Prioritizing early intervention and championing its success can then, I believe, risk misrepresenting the current, dismal realities of Eating Disorders research and care. Of course policymakers, researchers, and practitioners want to centre and champion success. And looking at how young patients who are brought to treatment early respond well will look more promising than looking to adult patients returning again and again. But this is, in some ways false promise. Take anorexia as an example – estimates of relapse rate range from 25%, up to 54% (and these are often using bare minimum criteria like BMI), and many cases of anorexia last decades to lifetimes (1). A survey of caregivers suggested only 21% of people with anorexia make a full recovery (2). Even if early interventions do exist and help some people, we lack enough effective options for the significant number of people for whom they do not work. And with $2.41 in research funding for each person affected by an Eating Disorder in Canada (3), that lack is unlikely to be filled any time soon.
The second concern I have with the prioritization of early intervention is that as early intervention becomes a priority; repeated intervention or late intervention can become de-prioritized or even devalued.

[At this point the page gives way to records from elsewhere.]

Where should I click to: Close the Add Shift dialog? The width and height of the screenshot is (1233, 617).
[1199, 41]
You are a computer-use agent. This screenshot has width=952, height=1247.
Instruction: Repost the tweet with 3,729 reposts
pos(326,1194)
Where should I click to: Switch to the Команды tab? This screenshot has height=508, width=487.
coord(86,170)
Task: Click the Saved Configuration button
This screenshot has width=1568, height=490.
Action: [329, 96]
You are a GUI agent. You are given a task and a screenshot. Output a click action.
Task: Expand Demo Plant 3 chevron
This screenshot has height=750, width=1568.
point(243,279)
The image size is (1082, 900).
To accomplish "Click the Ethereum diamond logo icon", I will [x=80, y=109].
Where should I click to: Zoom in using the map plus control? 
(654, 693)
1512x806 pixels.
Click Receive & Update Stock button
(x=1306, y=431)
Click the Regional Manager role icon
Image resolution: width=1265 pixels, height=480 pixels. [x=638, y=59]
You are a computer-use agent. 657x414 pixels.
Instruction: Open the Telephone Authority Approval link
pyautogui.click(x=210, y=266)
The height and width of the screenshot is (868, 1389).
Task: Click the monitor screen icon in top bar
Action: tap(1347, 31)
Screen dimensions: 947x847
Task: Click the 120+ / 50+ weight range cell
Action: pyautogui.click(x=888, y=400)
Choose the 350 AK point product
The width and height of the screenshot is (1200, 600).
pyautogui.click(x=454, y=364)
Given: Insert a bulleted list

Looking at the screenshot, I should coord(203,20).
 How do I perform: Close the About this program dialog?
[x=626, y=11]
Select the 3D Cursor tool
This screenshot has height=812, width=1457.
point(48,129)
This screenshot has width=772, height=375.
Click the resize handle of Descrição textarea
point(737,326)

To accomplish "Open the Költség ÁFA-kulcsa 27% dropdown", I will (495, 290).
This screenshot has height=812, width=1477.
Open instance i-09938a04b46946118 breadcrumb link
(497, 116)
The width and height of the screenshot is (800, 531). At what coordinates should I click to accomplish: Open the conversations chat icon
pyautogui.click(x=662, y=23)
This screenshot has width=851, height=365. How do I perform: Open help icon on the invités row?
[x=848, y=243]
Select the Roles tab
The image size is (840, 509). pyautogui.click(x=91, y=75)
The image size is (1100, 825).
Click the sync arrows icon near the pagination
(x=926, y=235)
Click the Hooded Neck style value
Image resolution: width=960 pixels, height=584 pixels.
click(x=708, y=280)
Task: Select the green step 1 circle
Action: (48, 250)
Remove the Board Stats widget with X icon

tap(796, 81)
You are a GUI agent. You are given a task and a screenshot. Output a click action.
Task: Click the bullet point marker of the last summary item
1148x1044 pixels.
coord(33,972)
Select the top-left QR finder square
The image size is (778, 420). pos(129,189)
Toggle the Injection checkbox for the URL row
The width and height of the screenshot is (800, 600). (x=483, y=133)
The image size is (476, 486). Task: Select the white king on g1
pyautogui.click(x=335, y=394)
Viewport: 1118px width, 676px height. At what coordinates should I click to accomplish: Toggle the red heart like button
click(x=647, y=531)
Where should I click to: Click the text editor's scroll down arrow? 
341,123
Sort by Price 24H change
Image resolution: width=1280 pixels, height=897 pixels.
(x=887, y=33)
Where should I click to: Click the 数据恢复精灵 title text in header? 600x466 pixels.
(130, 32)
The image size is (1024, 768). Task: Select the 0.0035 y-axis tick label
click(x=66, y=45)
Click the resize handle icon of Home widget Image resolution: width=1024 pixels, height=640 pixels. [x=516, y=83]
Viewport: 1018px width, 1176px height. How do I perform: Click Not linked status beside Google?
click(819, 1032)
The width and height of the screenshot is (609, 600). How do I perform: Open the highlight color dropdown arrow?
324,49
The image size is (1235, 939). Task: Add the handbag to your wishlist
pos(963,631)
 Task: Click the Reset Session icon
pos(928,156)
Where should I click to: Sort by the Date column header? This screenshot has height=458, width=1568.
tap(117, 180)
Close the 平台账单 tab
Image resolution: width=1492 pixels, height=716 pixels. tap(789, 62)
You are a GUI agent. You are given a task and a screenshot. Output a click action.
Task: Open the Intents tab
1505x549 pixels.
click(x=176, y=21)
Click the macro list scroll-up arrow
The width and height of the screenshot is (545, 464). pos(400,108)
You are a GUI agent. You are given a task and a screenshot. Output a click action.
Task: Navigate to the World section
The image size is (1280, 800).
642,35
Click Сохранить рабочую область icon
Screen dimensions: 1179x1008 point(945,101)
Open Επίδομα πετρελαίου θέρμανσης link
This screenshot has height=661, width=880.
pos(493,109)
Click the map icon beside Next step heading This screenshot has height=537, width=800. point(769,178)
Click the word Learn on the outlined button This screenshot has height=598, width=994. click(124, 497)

If early intervention is framed as the priority, then it becomes intuitive to conclude that those who did not receive or did not respond to early intervention are not the priority. If early intervention is evidence-based and effective, then patients whose symptoms relapse or persist have now failed their best shot. This is not hyperbole. When I encountered practitioners at 15, I was met with urgent concern, active responses, and promises of full recovery. As I continued to encounter practitioners at 18, 20, or 23 I was met with resigned nodding, requisitions for bloodwork monitoring, and mentions of adult programming miles away if I wanted to try again. As a newly presenting person with an Eating Disorder, practitioners felt equipped with diagnoses, medications, treatments, supports, and promises. As a returning patient, all practitioners had were the same diagnoses (now with qualifiers of disengaged, uncompliant to tack on); but fewer if any treatments, supports, or promises. Meanwhile, funding and research for prevention, early identification, and early intervention continue apace.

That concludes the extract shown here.